Man gets 14 years in cartel beheading in ArizonaPosted: Updated:
PHOENIX (AP) -- A man has been sentenced to 14 years in prison for his murder conviction in a 2010 beheading of a man in Arizona who police say had stolen drugs from a Mexican drug cartel.
Crisantos Moroyoqui-Yocupicio had pleaded no contest to second-degree murder in the death of 38-year-old Martin Alejandro Cota-Monroy at an apartment in the Phoenix suburb of Chandler.
He faced a punishment ranging from 10 to 16 years in prison. Prosecutors were seeking the maximum penalty.
Police believe the killing was intended to send a message that anyone who betrays the traffickers will get the same treatment.
The case has been cited as an extreme example of Mexican cartel violence spilling over the border.
From Maricopa County Attorney Bill Montgomery:
Crisantos Moroyoqui-Yocupicio Sentenced for Chandler Homicide and Beheading
PHOENIX, AZ (May 8, 2013) – Crisantos Moroyoqui-Yocupicio (D.O.B. 10/27/1993) has been ordered to serve a term of 14 years in the Arizona Department of Corrections for the 2010 stabbing death of Martin Alejandro Cota-Monroy, whose decapitated body was found in a Chandler apartment. Moroyoqui-Yocupicio previously pled no contest to Second Degree Murder, claiming to have been too intoxicated to remember details of the crime. Under terms of the sentence imposed today by the Honorable Joseph Kreamer, Moroyoqui-Yocupicio will receive credit for 940 days of time served and will not be eligible for early release.
Investigation by fellow law enforcement agencies revealed information indicating the murder was committed in retaliation for stealing drugs from a transnational criminal organization. The victim was apparently murdered at the direction of members of that organization.
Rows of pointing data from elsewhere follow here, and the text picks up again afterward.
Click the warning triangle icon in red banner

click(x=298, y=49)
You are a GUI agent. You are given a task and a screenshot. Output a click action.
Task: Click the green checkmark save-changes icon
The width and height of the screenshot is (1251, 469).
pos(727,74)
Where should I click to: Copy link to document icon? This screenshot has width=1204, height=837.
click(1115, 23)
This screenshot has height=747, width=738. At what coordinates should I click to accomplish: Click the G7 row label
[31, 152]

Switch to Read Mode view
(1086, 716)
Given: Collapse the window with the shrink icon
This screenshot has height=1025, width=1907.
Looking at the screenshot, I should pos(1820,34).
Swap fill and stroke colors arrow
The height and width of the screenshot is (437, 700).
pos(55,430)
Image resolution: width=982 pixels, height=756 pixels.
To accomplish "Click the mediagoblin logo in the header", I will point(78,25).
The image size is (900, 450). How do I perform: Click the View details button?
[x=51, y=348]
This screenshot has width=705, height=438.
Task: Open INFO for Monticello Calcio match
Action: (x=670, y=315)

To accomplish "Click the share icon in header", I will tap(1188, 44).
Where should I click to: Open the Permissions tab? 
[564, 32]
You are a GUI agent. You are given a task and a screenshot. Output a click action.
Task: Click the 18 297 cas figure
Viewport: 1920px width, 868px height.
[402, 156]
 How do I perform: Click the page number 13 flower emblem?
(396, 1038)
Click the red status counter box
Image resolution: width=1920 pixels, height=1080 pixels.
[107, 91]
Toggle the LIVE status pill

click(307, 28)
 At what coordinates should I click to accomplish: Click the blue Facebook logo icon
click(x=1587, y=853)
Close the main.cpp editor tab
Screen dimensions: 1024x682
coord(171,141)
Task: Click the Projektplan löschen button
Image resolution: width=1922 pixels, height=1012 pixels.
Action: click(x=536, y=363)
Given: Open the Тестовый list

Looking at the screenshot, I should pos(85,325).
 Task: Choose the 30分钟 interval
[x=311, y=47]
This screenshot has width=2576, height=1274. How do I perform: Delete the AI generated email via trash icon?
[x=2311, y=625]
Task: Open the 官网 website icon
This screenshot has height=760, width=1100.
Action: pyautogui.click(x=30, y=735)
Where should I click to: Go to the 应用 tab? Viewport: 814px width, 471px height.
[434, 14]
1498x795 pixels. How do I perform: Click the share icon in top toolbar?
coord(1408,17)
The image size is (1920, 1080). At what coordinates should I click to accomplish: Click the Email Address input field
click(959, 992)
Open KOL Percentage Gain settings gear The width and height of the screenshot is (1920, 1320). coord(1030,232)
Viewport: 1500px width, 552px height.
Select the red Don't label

“This was not only a shockingly brutal crime but a disturbing example of the type of violence commonly associated with drug cartels and a chilling reminder of the threat these criminal organizations pose to public safety in our community,” remarked Maricopa County Attorney Bill Montgomery. “Today’s sentence underscores the commitment of my office to hold violent criminals accountable regardless of their motivation or efforts to evade responsibility for their actions,” he added.
On the morning of October 10, 2010, Chandler police responded to the scene of a homicide at an apartment on West Fairview Street. The decapitated body of Martin Alejandro Cota-Monroy was discovered on the floor in a large pool of blood with multiple stab wounds. A witness told police he had seen the defendant drinking with the victim around 4:30 a.m. on the apartment patio with several other males. Two other witnesses who were present at the apartment also reported seeing the defendant and victim around the same time. These witnesses later went to bed. They awoke at 5:30 a.m. and found the victim’s body on the living room floor and immediately called police. The first witness also returned to the apartment at around the same time and later reported seeing three males rapidly leaving the apartment in a burgundy Ford S.U.V.
Shortly after police arrived, they discovered the defendant hiding behind a parked van near the crime scene without his shoes. He stated he had been dropped off at the location by his sister after spending the previous evening at her house in Queen Creek, a statement that later proved to be false. He told the officers he lived in an apartment near the crime scene and was escorted there by police. They were later alerted to a pair of blood stained boots outside the apartment by one of the defendant’s roommates who recognized the boots as belonging to the defendant. Officers were then allowed into the apartment where they found the defendant sleeping, still wearing the same jeans he had been wearing when contacted by the responding officer.
Two separate sets of bloody footprints found in the apartment indicated that at least two people participated in the attack. The medical examiner also subsequently opined that more than one attacker was involved based on the victim’s injuries. Blood spatter analysis of the patterning on the defendant’s boots and clothing indicated that he was likely standing at or near the front of the victim at the time of the killing. Additional forensic evidence pointed to the likelihood that the victim had been kneeling or on all fours during the fatal attack. Incision wounds on the victim’s arms and at least one of his hands indicated that the victim had engaged in a substantial struggle with his attackers before succumbing. The medical examiner concluded the victim bled to death from multiple stab wounds and that the decapitation occurred post mortem.
On October 18, 2010, the Grand Jurors of Maricopa County indicted Moroyoqui-Yocupicio on one count of Second Degree Murder, a class 1 dangerous felony. He agreed to plead no contest to the charge on March 4, 2013.